Нормальный ритм сердца и гипотензия
- Введите струйно раствор Рингера 10-20 мл/кг (30-60 мл на 3 кг веса)
- Вслед за этим вводите допамин (60.31)
Будьте готовы
- К докладу врачу о положении дел.
- К возобновлению реанимации.
- К предотвращению переохлаждения младенца, перенесите его в теплое помещение, укройте одеялом.
        * Наложите поульсоксиметр
        * Используйте специальный клеевой детский датчик
        * В случае появления судорог вводите диазепам 0,2-0,5 мг/кг в/в или мидазолам 0,1-0,3 мг/кг в/в.
Госпитализация
В стационар, где есть реанимационное отделение для новорожденных
        * В принципе это должна быть университетская клиника
- Заранее сообщите персоналу больницы о доставке новорожденного.
_________________________

37.70 Последовый период 791
_________________________
- Нет необходимости дожидаться рождения последа, стоя на месте.
- Послед обычно рождается самостоятельно примерно через полчаса после рождения ребенка.
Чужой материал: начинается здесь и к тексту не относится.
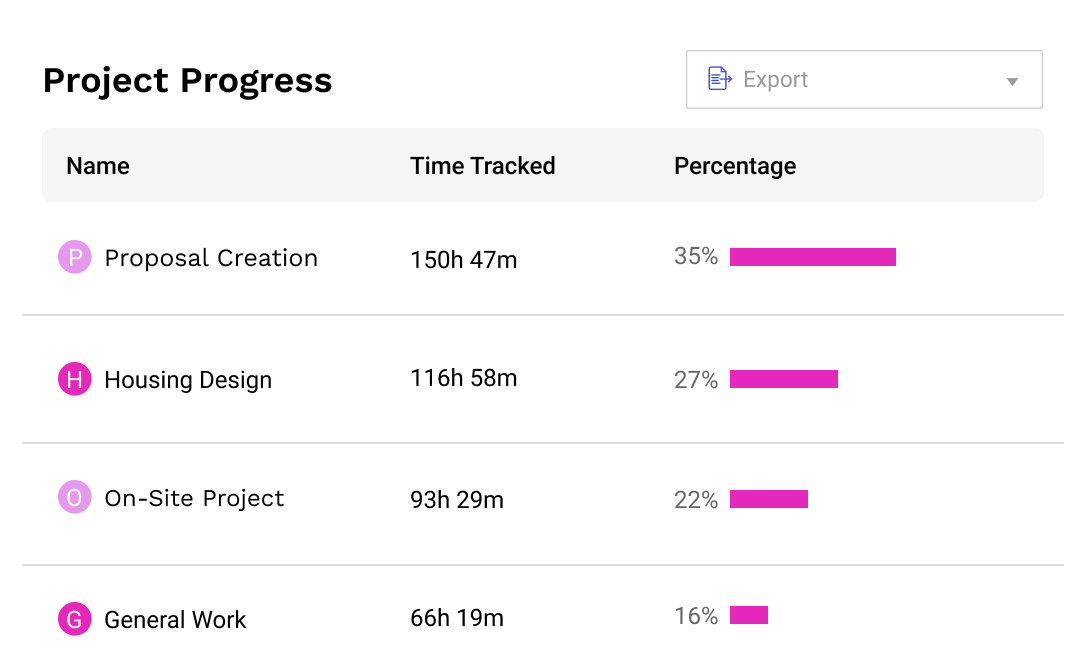
Task: Click the Housing Design progress bar
Action: pyautogui.click(x=784, y=379)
        * После рождения последа, поместите его с наложенным зажимом в пакет и доставьте в стационар вместе с родильницей.
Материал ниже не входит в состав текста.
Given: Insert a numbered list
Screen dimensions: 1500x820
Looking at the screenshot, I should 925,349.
- Если нет признаков отделения плаценты, нельзя извлекать ее насильно за пуповину.
        * Рождение последа можно ускорить, приложив младенца к груди матери.
- После рождения последа положите родильницу на носилки.
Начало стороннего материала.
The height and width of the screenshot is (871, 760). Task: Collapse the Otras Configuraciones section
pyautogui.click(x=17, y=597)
* Предварительно постелите на носилки одноразовую стерильную пеленку, которой можно будет прикрыть таз родильницы.
- Тепло укройте родильницу с ребенком, зафиксируйте ремнями.
- После рождения последа введите в бедро женщины сокращающее Syntocin (Окситоцин) 5 МЕ = 1 мл.
Кровотечение
- Рождению последа обычно предшествует небольшое кровотечение, не более 500 мл. Кровотечение обычно останавливается через пару минут после рождения последа.
- Если кровотечение продолжается и после рождения последа, помассируйте дно матки обеими руками с умеренной силой и приложите ребенка к груди матери.
        * Откройте венозный доступ и введите раствор Рингера 1000 мл.
        * Следите за пульсом и артериальным давлением. При необходимости продолжайте инфузию.
        * Если после рождения ребенка послед не рождается в течение 30 минут или есть обильное кровотечение (более 500 мл), требуется в/в введение растворов и скорейшая доставка роженицы в стационар.
______________________________________________

37.80 Перевозка роженицы и место госпитализации 791
______________________________________________
- В принципе роженица не нуждается в перевозке на машине скорой помощи, если роды не начались.
- Нельзя оставлять на дому, если
        * роды начались
        * у беременной сильные боли в животе или длительная, не прекращающаяся схватка, внезапно начавшееся выделение из половых путей алой крови
        * беременная повторнородящая или предыдущие роды были стремительные
- Родильница и родившийся младенец должны быть доставлены в больницу.
        * Родившийся ребенок должен быть осмотрен педиатром, а женщина должна побывать в больнице, чтобы она по закону смогла бы получать денежное пособие.
Перевозка и место госпитализации
- Мать и ребенок, находящийся в удовлетворительном состоянии, транспортируются в родильный дом.
- Ребенок доставляется в дежурное детское отделение, если
        * он недоношен (возраст менее 37 недель и вес менее 2,5 кг)
        * его состояние тяжелое
В спорных случаях следует проконсультироваться о месте госпитализации.
Предварительное оповещение
- Предварительно оповещают соответствующий стационар, если
        * есть выпадение пуповины
        * имеется не головное предлежание ребенка
        * имеется задержка отделения последа (более 30 минут)
        * кровотечение во время родов превышает норму (более 500 мл)
- Дежурное детское отделение оповещают о поступлении
        * недоношенного младенца
        * ребенка в тяжелом состоянии.